I'm a strong proponent of self-hosting all your services, if not on your own hardware than at least on dedicated rented hardware. For IT nerds of my generation, this has been the norm sicne the early 1990s: If you wante to run your own webserver/mailserver/... back then, the only way was to self-host.

So over the last 30 years, I've always been running a fleet of machines, some my own hardware colocated, and during the past ~18 years also some rented dedicated "root servers". They run a plethora of services for either my personal stuff (like this blog, or my personal email server), or any of the IT services of the open source projects I'm involved in (like osmocom) or the company I co-founded and run (sysmocom).

Every few years there's the need to migrate to new hardware. Either due to power consumption/efficiency, or to increase performance, or to simply avoid aging hardware that may be dying soon.

When upgrading from one [hosted] server to another [hosted] server, there's always the question of how to manage the migration with minimal interruption to services. For very simple services like http/https, it can usually be done entirely within DNS: You reduce the TTL of the records, bring up the service on the new server (with a new IP), make the change in the DNS and once the TTL of the DNS record is expired in all caches, everybody will access the new server/IP.

However, there are services where the IP address must be retained. SMTP is a prime example of that. Given how spam filtering works, you certainly will not want to give up your years if not decadeds of good reputation for your IP address. As a result, you will want to keep the IP address while doing the migration.

If it's a physical machine in colocation or your home, you can of course do that all rather easily under your control. You can synchronize the various steps from stopping the services on the old machine, rsync'ing over the spool files to the new, then migrate the IP over to the new machine.
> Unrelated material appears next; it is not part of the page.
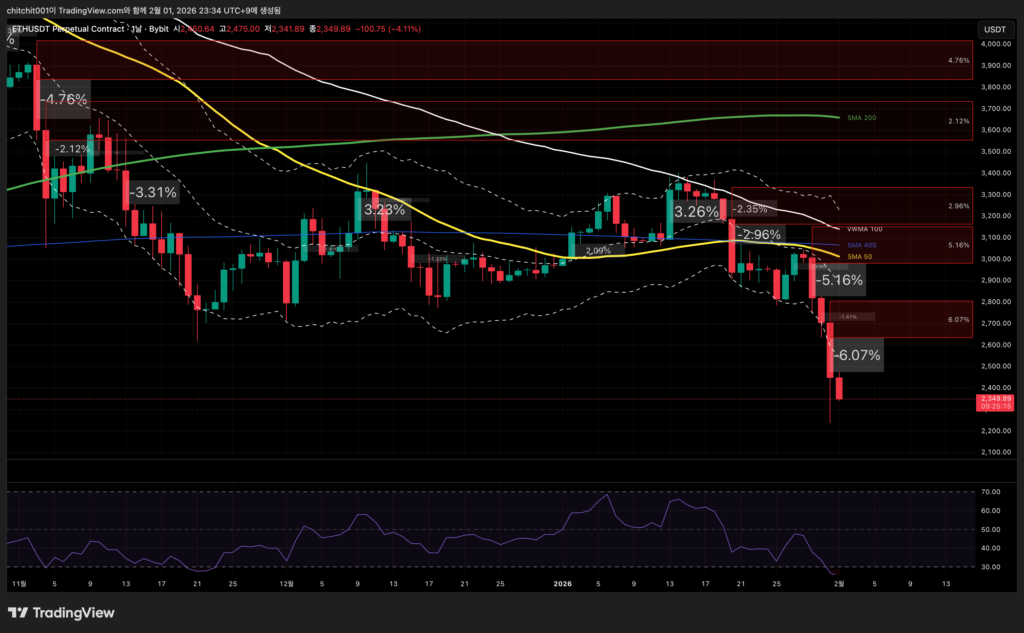
Task: Select the -3.31% measurement label
Action: [x=154, y=192]
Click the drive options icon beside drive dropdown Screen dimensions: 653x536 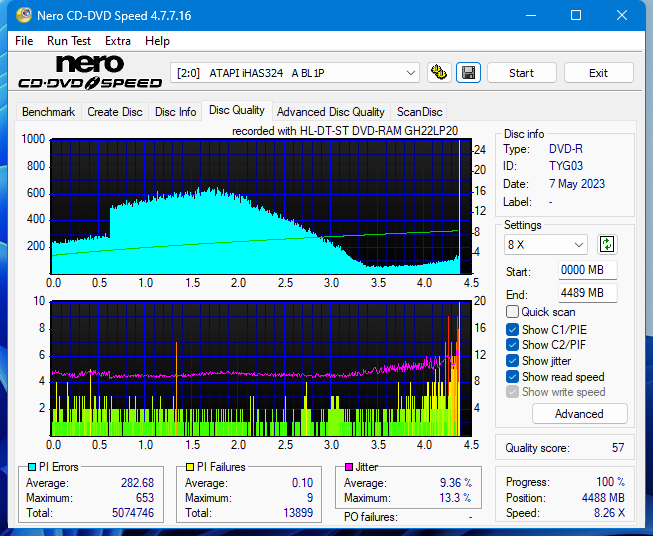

However, if it's a rented "root" server at a company like Hetzner or KVH, then you do not have full control over when exactly the IP address will be migrated over to the new server.

Also, if there are many different services on that same physical machine, running on a variety of different IPv4/IPv6 addresess and ports, it may be difficult to migrate all of them at once. It would be much more practical, if individual services could be migrated step by step.

The poor man's approach would be to use port-forwarding / reverse-proxying. In this case, the client establishes a TCP connection to the old IP address on the old server, and a small port-forward proxy accepts that TCP connectin, creates a second TCP connection to the new server, and bridges those two together. This approach only works for the most simplistic of services (like web servers), where

  • there are only inbound connections from remote clients (as outbound connections from the new server would originate from the new IP, not the old one), and

  • where the source IP of the client doesn't matter. To the new server all connections' source IP addresses suddenly are masked and there's only one source IP (the old server) for all connections.

For more sophisticated serviecs (like e-mail/SMTP, again), this is not an option. The SMTP client IP address matters for whitelists/blacklists/relay rules, etc. And of course there are also plenty of outbound SMTP connections which need to originate from the old IP, not the new IP.

So in bed last night [don't ask], I was brainstorming if the goal of fully transparent migration of individual TCP+UDP/IP (IPv4+IPv6) services could be made between and old and new server. In theory it's rather simple, but in practice the IP stack is not really designed for this, and we're breaking a lot of the assumptions and principles of IP networking.

After some playing around earlier today, I was actually able to create a working setup!

It fulfills the followign goals / exhibits the following properties:

  • old and new server run concurrently for any amount of time

  • individual IP:port tuples can be migrated from old to new server, as services are migrated step by step

  • fully transparent to any remote peer: Old IP:port of server visible to client

  • fully transparent to the local service: Real client IP:port of client visible to server

  • no constraints on whether or not the old and new IPs are in the same subnet, link-layer, data centre, ...

  • use only stock features of the Linux kernel, no custom software, kernel patches, ...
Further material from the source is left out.